Saxony-Anhalt is taking this challenge very seriously. That’s why the IrriMode project was founded in 2017 by an operating group consisting of three partners: the firm AGRO-SAT from Baasdorf, Gut Mennewitz GmbH and engineering company Irriproject Dirk Borsdorff from Potsdam. DLG e.V., Anhalt University of Applied Sciences and DHI WASY GmbH are associated partners. “Our work is focused on optimizing a real-time, fully automated, solar-powered irrigation process,” explains Antje Augstein from AGRO-SAT. “We are using a soil water preservation model and a crop growth model.” The former takes into account soil quality, the water retaining capacity in the area penetrated by roots (root development depth) and the climate conditions in the region. In the second model, crop type, size and root depth and the leaf area index play a role.

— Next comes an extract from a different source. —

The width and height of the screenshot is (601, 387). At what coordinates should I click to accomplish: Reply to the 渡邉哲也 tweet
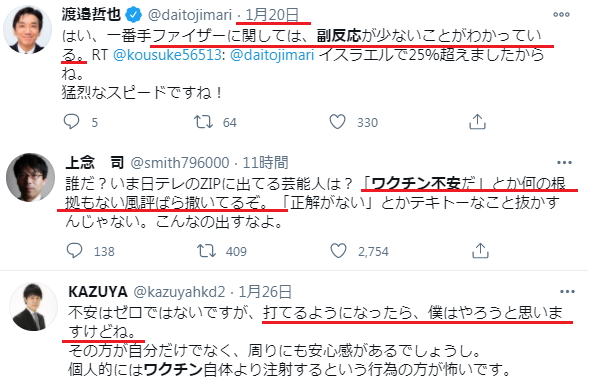(71, 122)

Calculating water quantity
The data collected from the two models are processed and displayed in graphs. A special software developed by the partner DHI WASY uses a real-time process model to calculate whether it is necessary to irrigate the crops. If it is, signals are sent to the irrigation, solar and pump control system, which then opens the controllable valves and irrigates the testing area. To enable this, drip tubes are laid at regular intervals and are connected in groups to the water distribution system, which was planned on a computer beforehand by engineering company Irriproject. The energy needed for the irrigation control system is generated from solar power created using solar modules. A solar pump distributes the necessary water quantity from the reservoir to the fields via low-pressure piping. The data for the virtual evaluation are gathered by ground sensors (provided by AGRO-SAT) and a weather station. Put simply, if the ground is wet, it isn’t irrigated. If it is dry, water is supplied fully automatically by the highly water-efficient system, which irrigates the ground right where the crop roots are as water trickles slowly from the outlets in the drip tubes.
The project is operating two testing sites. At first, two hectares of land was put into operation on a testing ground belonging to the Internationales DLG-Pflanzenbauzentrum (International DLG Crop Cultivation Center) in Bernburg-Strenzfeld. Soya and wheat are grown here in alternation on a total of 16 plots of land, half of which are irrigated in the conventional way and the other half using smart irrigation systems with tubes laid 40 cm in the ground.
The second site is in Arensdorf and belongs to Gut Mennewitz GmbH. This site uses overground irrigation along the planted embankments with the help of solar modules, a fountain, a water container and simulation models. Information gathered by the ground sensors and the weather station is also integrated into the calculations. Tests were carried out on a crop of carrots, one part of which was irrigated conventionally and the other using the smart process. They were planted in May and harvested in November. “The yield was excellent,” says Augstein. “The carrots that were irrigated automatically were larger than the others.”
Systems will pay off
The project will continue until around September 2022. It is already clear that fully automated irrigation, which can be used for all types of fruit and vegetable cultivation, is successful. Although the financial costs are admittedly high, Antje Augstein is certain that it will ultimately pay off: “Climate change will require us to control our use of water more strictly. The higher the price of water, the more this type of system will be worth it.” What’s more, solar power is free, meaning you can recoup the cost of the modules within a few years. That is especially true given substances such as liquid fertilizer could be spread in a targeted way using this method – which may well be the next step in the testing.
The high costs are one of the reasons why this type of digital farming is not yet widely used. Augstein is therefore grateful for the support from the state of Saxony-Anhalt, which is actively assisting the project. While the funds are being provided by the EU, the Ministry of the Economy is on hand to help establish contacts with innovative service providers for EIP-Agri and consultation. The IrriMode project is also benefiting from the Anhalt University of Applied Sciences, which has taken on the role of monitoring the test fields in Strenzfeld and Arensdorf and is carrying out scientific evaluations and studies.
Once the project is over, various agricultural and gardening models could be created. “We could process these models on an internet platform and give farmers the opportunity to store their data there. We would be responsible for maintenance and delivering and fitting the ground sensors,” says Augstein. The success of drip irrigation in its own right has been demonstrated in Israel since the 1930s, and more recently in other countries who also have drought problems. Despite poor soil and scarce resources, these countries have managed to produce sufficient crop yields. Dirk Borsdorff, one of the IrriMode partners, spent some time in Israel studying the system. When he returned, he founded the IrriMode project.